As an aside, I'll try to look at another Marvel future, that of Killraven and War of the Worlds, soon. I am still missing a bunch of books in that series, however.
I enjoyed Killraven quite a bit, too (though not as much as Deathlok). I'm still missing an issue or two of Amazing Adventures, but have most of them. If you don't mind your Bronze in B&W, Essential Killraven is a handy way to get your hands on the whole Killraven story, including the graphic novel.
Cheers,
Andrew
ComicsBronzeAge.ocm
Spot on with the Superman review. For the longest time it was one of those Holy Grails for my collection. I feared the build up would mean a let down when I finally got it (especially after buying Superman 275 by mistake once) but I was happily proven wrong!
Good job.
I find strange no notices that the Original Deathlok/Colonel Luthor Manning-a name sounding like a black person and partially derived from the last of the guy Glen Manning,who bares some resembalence to Deathlok,in the old 1950's movie Colossal Man,was married a black woman and may have a black man,until somebody drew Manning as a white guy.Nothing wrong with mixed marrages,but all other Deathloks are black guys and initial drawings of Deathlok,especially in first issue look more like a black man,that the white guy Rick Buckler drew later on.And also DC Comics goes and creates their own Cyborg character-who looks similar to Deathlok and he's black.Could it somebody at Marvel couldn't a black cyborg or another black character and had Buckler draw a ''White Guy'' instead ?I know there is Luke Cage and Black Panther out there,but did Marvel consider either,at the time good comics or just flops ?
Just wondering...
From every interview I've read with Rich Buckler on the subject, it seems that he always intended Deathlok to be a white guy, although I can see why you might question that. And yes, the name Luther Manning has always reminded me of poor Col. Glenn Manning!
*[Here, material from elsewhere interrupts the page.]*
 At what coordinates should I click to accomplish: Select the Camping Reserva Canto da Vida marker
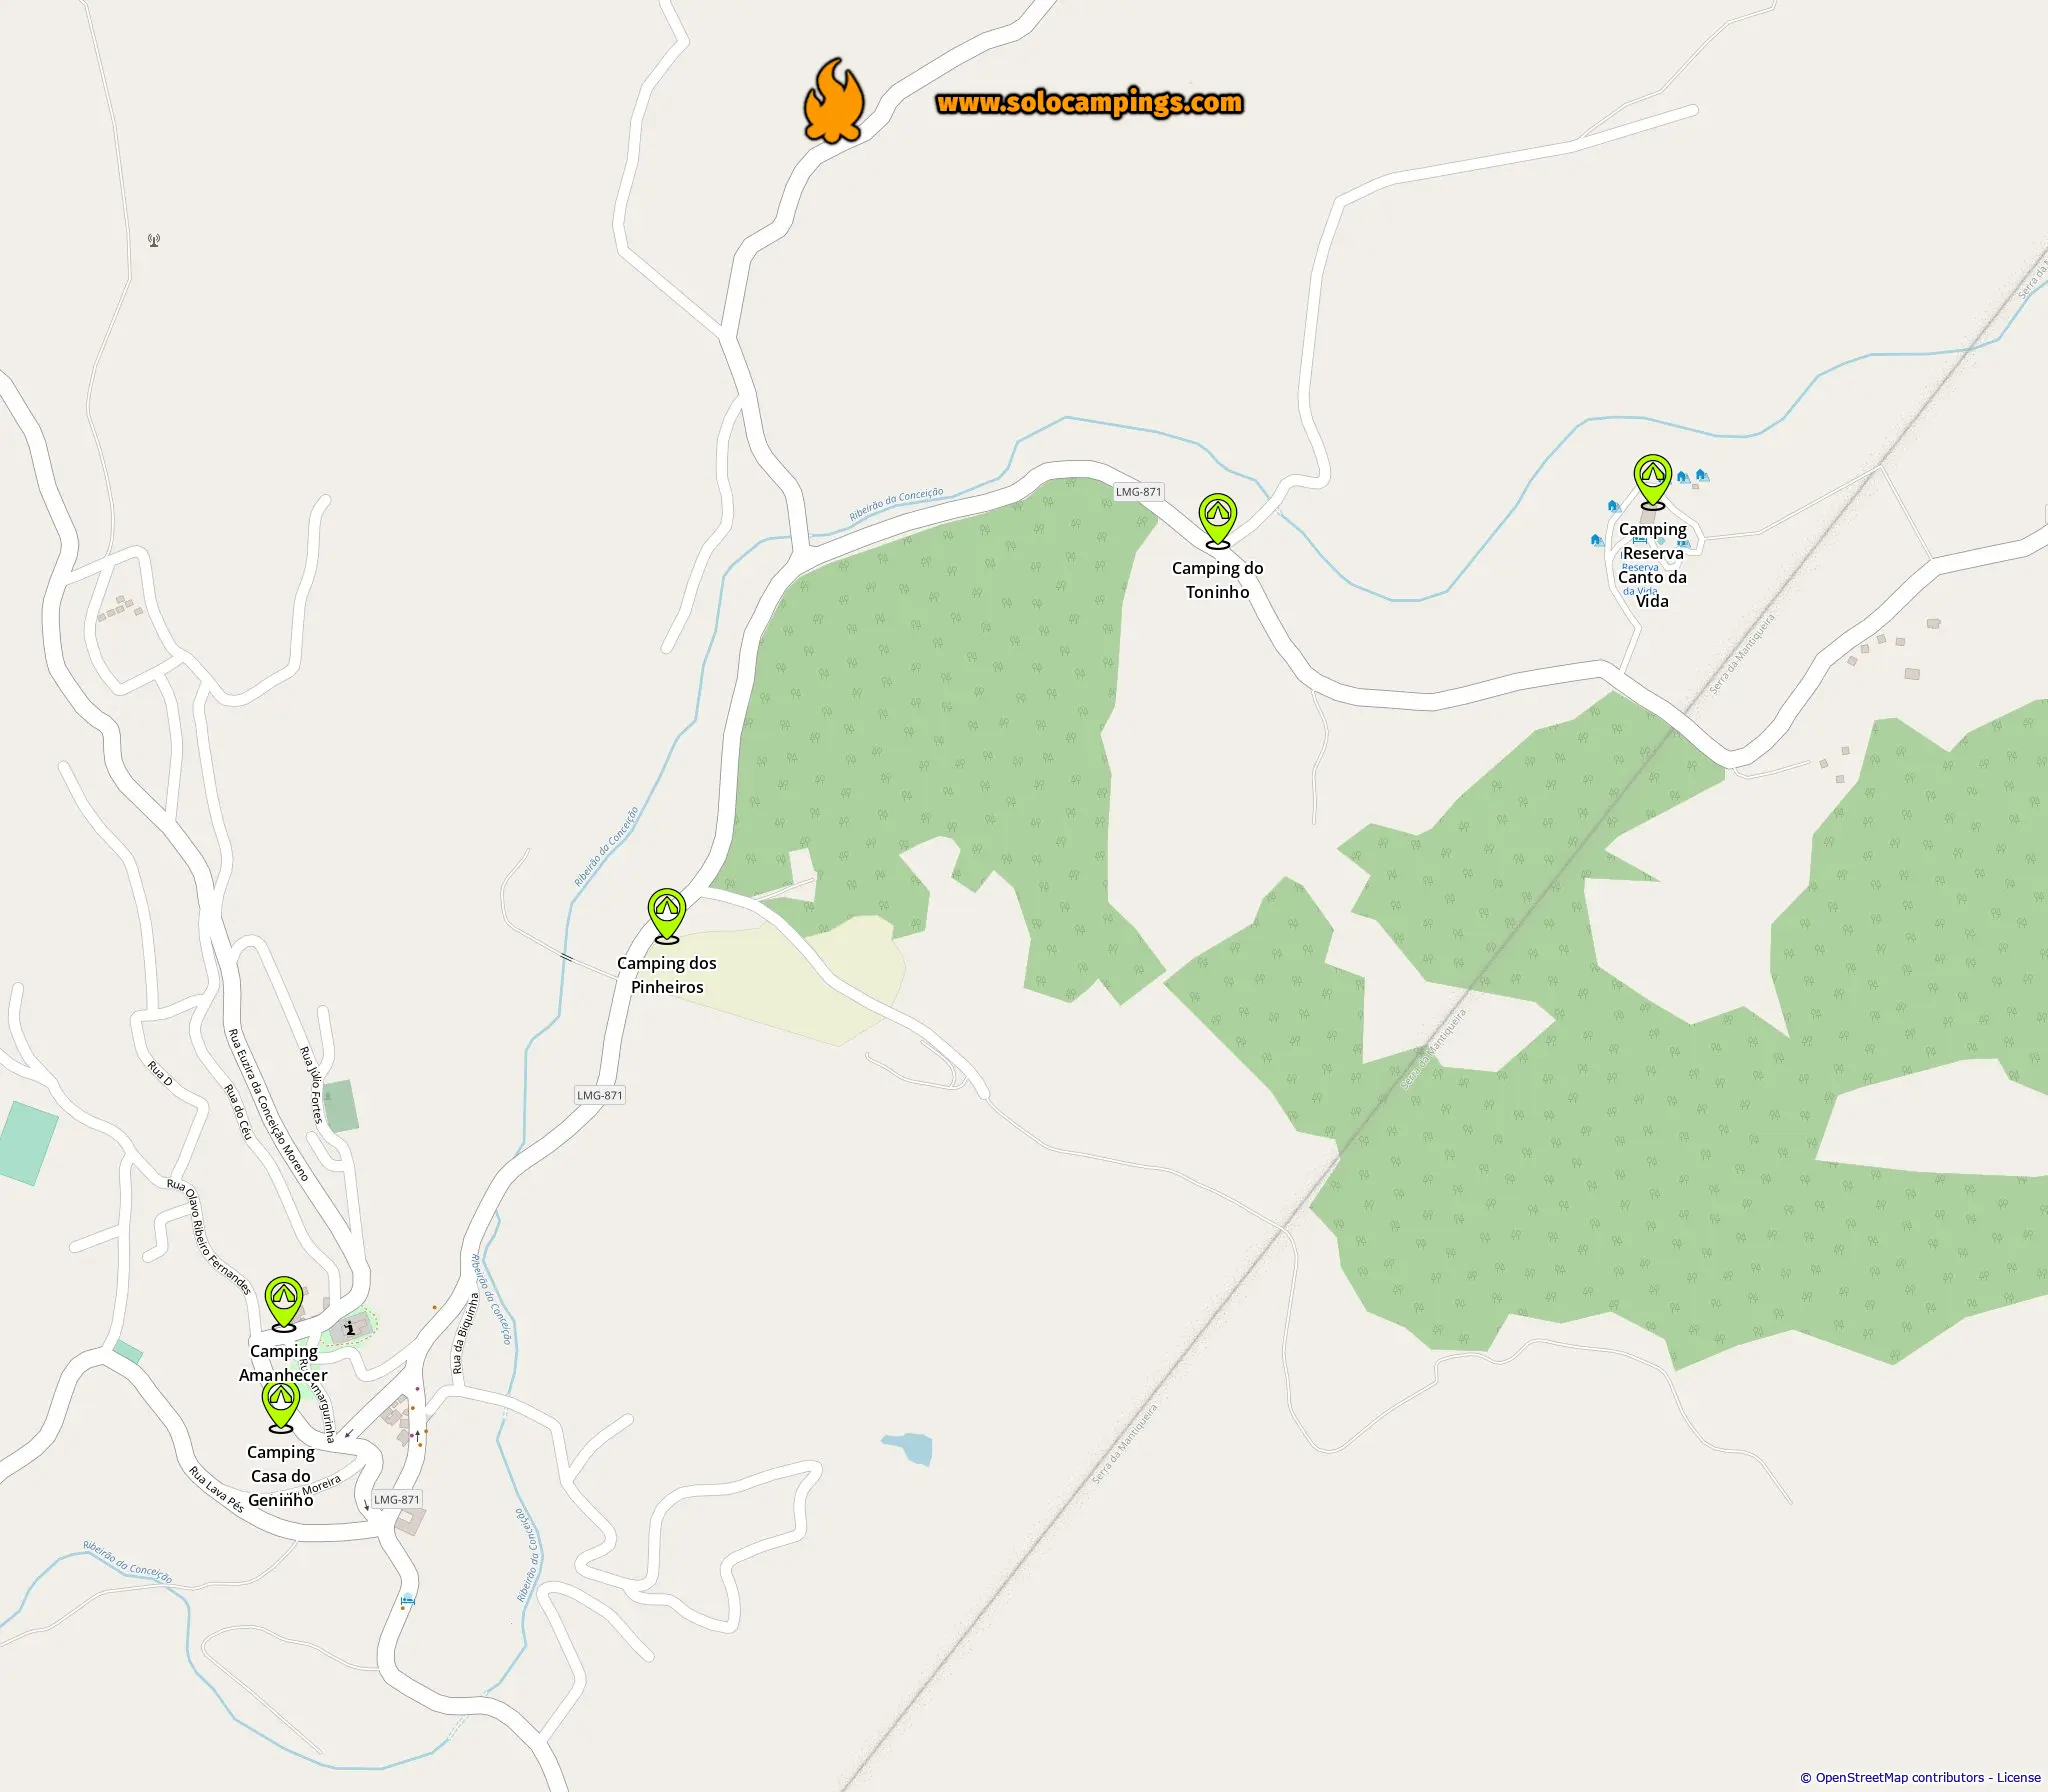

That was my first Deathlok comic, and even though--as an 11-year-old newbie--I found the narrative a bit confusing, I could still sense that there was something special, something, y'know, MARVEL going on here. I filled the holes in my collection with back issues in later years, and to this day I remain disappointed not only that the strip didn't make it, but also that the character was so (further) abused during the lengthy tying-up of his plotlines. Good to see I'm not alone in my Deathlok-love.
I truly believe that deathlok was the inspiration for RoboCop. A good example of a brilliant concept that didn't know where to go.